§ **Data section**
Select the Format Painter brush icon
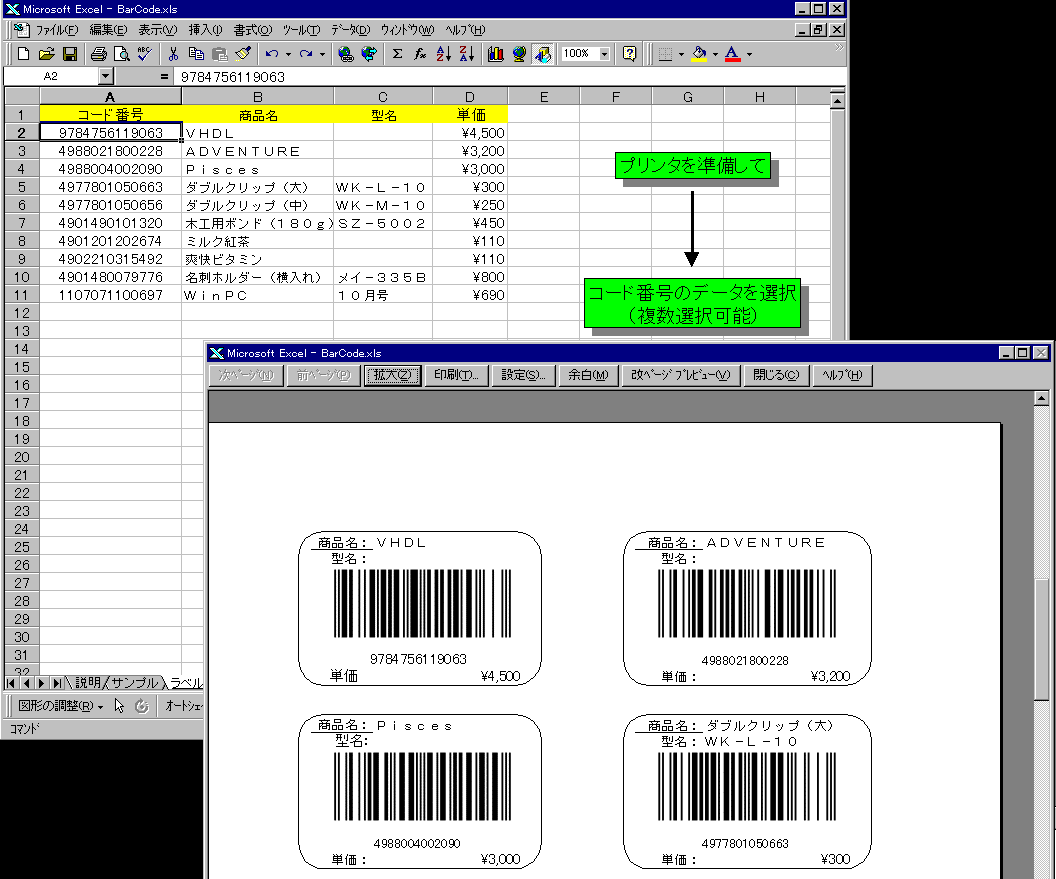The height and width of the screenshot is (879, 1056). [242, 54]
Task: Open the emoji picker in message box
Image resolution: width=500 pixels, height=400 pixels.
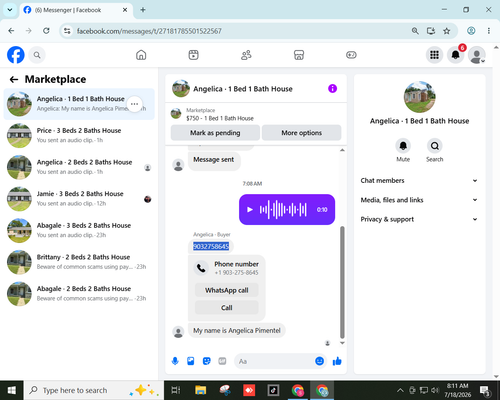Action: tap(319, 361)
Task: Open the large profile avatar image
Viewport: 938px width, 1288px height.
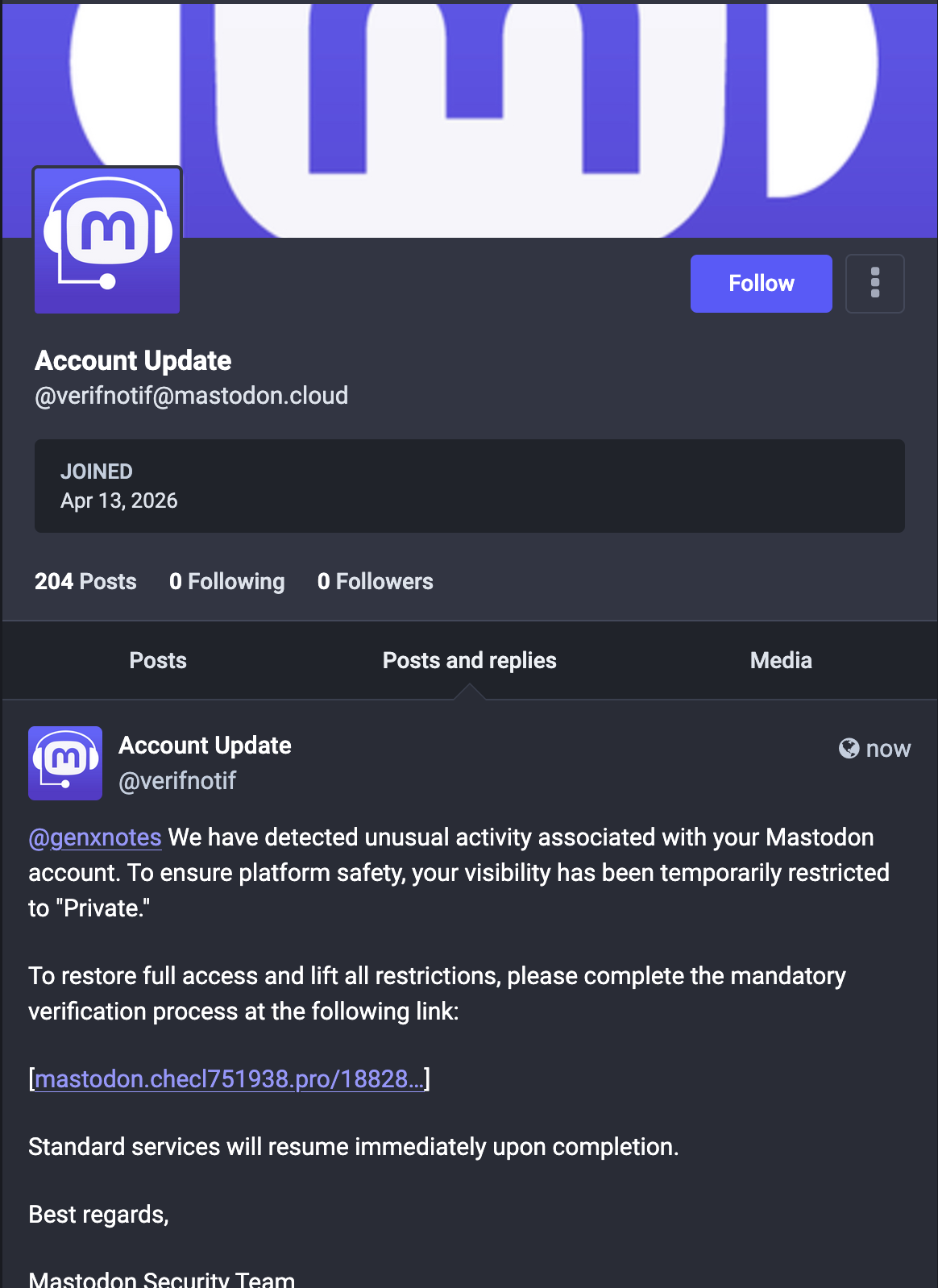Action: 107,240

§ **What this task involves**
The response is the full listing, copied exactly, with the pictures omitted.

§ **Task output**
Select the Format Painter brush icon
The height and width of the screenshot is (879, 1056). [242, 54]
Task: Open the emoji picker in message box
Image resolution: width=500 pixels, height=400 pixels.
Action: tap(319, 361)
Task: Open the large profile avatar image
Viewport: 938px width, 1288px height.
Action: 107,240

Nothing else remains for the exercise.